Problem statement — The lines below starting at the line containing "Given: Increase quantity" and ending at the line containing "Click the first grid layout icon" are to be repeated exactly, with both ends kept and nothing else added.

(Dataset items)
Start of Block

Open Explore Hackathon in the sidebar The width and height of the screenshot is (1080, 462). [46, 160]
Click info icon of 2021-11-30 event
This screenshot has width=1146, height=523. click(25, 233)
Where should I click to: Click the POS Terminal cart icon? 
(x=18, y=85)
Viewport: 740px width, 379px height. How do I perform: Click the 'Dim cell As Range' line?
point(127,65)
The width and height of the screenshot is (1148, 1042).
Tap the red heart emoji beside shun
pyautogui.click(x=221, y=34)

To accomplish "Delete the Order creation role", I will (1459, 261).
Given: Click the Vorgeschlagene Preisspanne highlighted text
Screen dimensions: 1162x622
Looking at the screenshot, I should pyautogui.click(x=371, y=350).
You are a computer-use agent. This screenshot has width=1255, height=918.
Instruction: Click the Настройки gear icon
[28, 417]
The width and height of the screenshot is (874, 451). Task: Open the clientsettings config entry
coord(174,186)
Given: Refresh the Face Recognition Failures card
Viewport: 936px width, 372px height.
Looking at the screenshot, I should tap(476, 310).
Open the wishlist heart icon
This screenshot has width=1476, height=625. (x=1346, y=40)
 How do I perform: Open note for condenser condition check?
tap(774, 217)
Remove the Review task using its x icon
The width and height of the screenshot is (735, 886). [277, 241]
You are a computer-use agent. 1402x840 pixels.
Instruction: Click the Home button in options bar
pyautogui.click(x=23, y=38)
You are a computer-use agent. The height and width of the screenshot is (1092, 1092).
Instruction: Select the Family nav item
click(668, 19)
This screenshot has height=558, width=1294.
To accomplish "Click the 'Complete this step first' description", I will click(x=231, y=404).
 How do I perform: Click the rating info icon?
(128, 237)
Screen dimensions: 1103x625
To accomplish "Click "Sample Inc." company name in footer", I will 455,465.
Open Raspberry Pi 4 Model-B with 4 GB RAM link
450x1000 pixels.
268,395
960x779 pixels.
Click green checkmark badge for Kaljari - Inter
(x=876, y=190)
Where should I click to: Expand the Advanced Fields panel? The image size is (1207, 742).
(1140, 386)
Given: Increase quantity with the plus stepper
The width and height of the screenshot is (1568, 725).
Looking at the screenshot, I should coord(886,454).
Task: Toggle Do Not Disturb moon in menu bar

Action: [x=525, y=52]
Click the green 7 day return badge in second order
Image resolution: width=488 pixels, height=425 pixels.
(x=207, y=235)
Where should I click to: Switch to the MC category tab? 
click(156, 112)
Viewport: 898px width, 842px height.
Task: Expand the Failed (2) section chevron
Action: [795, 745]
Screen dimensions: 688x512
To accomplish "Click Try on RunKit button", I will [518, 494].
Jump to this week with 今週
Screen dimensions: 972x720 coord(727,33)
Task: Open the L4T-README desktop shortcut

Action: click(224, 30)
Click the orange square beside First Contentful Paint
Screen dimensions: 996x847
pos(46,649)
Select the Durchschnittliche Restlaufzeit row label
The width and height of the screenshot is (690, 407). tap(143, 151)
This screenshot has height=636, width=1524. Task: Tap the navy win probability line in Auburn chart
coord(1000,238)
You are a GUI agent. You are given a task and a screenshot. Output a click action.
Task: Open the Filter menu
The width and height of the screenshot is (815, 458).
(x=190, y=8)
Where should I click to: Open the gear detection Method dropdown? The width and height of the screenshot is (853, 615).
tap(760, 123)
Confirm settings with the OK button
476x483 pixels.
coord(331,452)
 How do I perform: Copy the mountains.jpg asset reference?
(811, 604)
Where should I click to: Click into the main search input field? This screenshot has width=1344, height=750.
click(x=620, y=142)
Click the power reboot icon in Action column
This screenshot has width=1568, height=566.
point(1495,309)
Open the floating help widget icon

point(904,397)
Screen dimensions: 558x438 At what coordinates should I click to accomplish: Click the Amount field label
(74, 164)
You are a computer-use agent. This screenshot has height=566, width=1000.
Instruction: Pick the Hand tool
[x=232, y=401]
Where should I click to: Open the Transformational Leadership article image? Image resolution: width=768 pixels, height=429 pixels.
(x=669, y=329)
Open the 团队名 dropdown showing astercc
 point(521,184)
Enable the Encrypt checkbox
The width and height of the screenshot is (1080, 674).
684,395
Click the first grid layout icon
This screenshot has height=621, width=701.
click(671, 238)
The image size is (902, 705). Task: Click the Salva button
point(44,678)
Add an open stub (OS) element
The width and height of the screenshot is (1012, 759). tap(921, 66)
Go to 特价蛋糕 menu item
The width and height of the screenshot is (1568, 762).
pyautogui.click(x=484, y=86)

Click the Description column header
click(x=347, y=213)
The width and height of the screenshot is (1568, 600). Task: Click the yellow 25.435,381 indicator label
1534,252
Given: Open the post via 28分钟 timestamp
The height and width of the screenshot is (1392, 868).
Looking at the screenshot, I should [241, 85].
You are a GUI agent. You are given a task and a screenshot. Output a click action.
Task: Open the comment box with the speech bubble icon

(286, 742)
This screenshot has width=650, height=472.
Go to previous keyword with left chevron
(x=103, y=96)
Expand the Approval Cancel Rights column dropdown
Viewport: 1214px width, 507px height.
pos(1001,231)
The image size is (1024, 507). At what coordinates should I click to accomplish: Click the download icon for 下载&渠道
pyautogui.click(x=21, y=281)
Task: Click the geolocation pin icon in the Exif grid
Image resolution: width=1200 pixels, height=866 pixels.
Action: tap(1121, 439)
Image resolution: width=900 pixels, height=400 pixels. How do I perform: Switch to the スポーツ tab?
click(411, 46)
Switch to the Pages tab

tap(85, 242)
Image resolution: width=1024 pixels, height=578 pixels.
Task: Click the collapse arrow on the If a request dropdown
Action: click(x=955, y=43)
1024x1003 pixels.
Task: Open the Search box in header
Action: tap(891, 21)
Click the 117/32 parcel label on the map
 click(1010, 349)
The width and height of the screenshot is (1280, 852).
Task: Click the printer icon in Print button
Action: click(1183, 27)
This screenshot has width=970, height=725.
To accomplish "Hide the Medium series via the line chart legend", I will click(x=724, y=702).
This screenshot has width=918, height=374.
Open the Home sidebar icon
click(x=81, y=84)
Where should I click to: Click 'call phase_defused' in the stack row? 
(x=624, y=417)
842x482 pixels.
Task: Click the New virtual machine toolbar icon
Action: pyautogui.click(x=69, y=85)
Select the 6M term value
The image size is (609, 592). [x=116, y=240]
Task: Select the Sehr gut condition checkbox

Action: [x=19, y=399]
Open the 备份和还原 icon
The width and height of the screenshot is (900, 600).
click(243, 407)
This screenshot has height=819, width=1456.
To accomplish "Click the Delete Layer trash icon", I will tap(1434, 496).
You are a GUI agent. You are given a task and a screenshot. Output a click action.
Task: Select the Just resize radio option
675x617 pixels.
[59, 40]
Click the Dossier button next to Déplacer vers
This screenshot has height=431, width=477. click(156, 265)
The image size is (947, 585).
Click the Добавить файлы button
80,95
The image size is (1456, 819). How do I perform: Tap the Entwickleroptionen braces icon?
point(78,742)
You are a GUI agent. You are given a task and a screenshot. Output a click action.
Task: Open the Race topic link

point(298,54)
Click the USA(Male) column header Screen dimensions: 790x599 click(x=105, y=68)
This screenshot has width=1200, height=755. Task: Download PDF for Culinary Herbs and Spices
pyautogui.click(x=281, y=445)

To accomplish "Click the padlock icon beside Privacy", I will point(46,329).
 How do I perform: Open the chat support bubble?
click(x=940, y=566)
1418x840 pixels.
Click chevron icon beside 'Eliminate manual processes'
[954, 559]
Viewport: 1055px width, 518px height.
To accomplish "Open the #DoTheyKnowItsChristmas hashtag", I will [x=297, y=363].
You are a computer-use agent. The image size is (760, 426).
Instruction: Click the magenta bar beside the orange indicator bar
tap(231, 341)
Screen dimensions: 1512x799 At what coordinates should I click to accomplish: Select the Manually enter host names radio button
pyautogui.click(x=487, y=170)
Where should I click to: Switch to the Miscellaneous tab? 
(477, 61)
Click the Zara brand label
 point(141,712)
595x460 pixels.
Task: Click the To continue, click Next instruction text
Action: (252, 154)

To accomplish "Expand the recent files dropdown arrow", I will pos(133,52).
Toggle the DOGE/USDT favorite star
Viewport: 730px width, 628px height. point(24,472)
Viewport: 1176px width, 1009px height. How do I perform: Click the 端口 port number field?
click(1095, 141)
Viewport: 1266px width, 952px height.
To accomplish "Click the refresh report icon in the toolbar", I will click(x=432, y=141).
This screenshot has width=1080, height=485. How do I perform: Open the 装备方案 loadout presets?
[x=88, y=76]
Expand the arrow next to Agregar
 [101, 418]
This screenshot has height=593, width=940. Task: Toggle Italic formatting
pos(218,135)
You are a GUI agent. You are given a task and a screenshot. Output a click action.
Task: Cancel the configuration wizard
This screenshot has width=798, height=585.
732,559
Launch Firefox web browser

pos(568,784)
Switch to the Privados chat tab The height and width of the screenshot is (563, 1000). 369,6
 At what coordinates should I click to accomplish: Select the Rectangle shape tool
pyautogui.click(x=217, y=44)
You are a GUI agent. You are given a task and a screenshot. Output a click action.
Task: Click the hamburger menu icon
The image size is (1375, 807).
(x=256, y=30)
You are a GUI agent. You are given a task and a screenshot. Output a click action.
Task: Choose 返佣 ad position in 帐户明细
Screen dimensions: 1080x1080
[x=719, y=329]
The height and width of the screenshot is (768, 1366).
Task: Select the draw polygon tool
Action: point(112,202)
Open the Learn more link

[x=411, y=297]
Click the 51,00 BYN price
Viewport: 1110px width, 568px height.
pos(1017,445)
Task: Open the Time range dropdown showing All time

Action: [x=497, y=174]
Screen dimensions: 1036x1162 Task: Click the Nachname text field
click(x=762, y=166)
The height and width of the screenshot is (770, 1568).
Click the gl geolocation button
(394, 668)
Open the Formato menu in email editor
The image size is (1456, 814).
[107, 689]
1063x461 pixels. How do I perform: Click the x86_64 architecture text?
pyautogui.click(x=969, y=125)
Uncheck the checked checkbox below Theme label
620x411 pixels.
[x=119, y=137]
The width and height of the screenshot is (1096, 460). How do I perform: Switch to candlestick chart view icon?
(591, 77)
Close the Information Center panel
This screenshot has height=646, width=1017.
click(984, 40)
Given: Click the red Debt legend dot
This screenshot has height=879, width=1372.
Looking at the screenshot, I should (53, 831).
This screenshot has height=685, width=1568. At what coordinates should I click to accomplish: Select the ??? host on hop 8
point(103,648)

End of Block

Result of the exercise —
Given: Increase quantity with the plus stepper
The width and height of the screenshot is (1568, 725).
Looking at the screenshot, I should coord(886,454).
Task: Toggle Do Not Disturb moon in menu bar

Action: [x=525, y=52]
Click the green 7 day return badge in second order
Image resolution: width=488 pixels, height=425 pixels.
(x=207, y=235)
Where should I click to: Switch to the MC category tab? 
click(156, 112)
Viewport: 898px width, 842px height.
Task: Expand the Failed (2) section chevron
Action: [795, 745]
Screen dimensions: 688x512
To accomplish "Click Try on RunKit button", I will [518, 494].
Jump to this week with 今週
Screen dimensions: 972x720 coord(727,33)
Task: Open the L4T-README desktop shortcut

Action: click(224, 30)
Click the orange square beside First Contentful Paint
Screen dimensions: 996x847
pos(46,649)
Select the Durchschnittliche Restlaufzeit row label
The width and height of the screenshot is (690, 407). tap(143, 151)
This screenshot has height=636, width=1524. Task: Tap the navy win probability line in Auburn chart
coord(1000,238)
You are a GUI agent. You are given a task and a screenshot. Output a click action.
Task: Open the Filter menu
The width and height of the screenshot is (815, 458).
(x=190, y=8)
Where should I click to: Open the gear detection Method dropdown? The width and height of the screenshot is (853, 615).
tap(760, 123)
Confirm settings with the OK button
476x483 pixels.
coord(331,452)
 How do I perform: Copy the mountains.jpg asset reference?
(811, 604)
Where should I click to: Click into the main search input field? This screenshot has width=1344, height=750.
click(x=620, y=142)
Click the power reboot icon in Action column
This screenshot has width=1568, height=566.
point(1495,309)
Open the floating help widget icon

point(904,397)
Screen dimensions: 558x438 At what coordinates should I click to accomplish: Click the Amount field label
(74, 164)
You are a computer-use agent. This screenshot has height=566, width=1000.
Instruction: Pick the Hand tool
[x=232, y=401]
Where should I click to: Open the Transformational Leadership article image? Image resolution: width=768 pixels, height=429 pixels.
(x=669, y=329)
Open the 团队名 dropdown showing astercc
 point(521,184)
Enable the Encrypt checkbox
The width and height of the screenshot is (1080, 674).
684,395
Click the first grid layout icon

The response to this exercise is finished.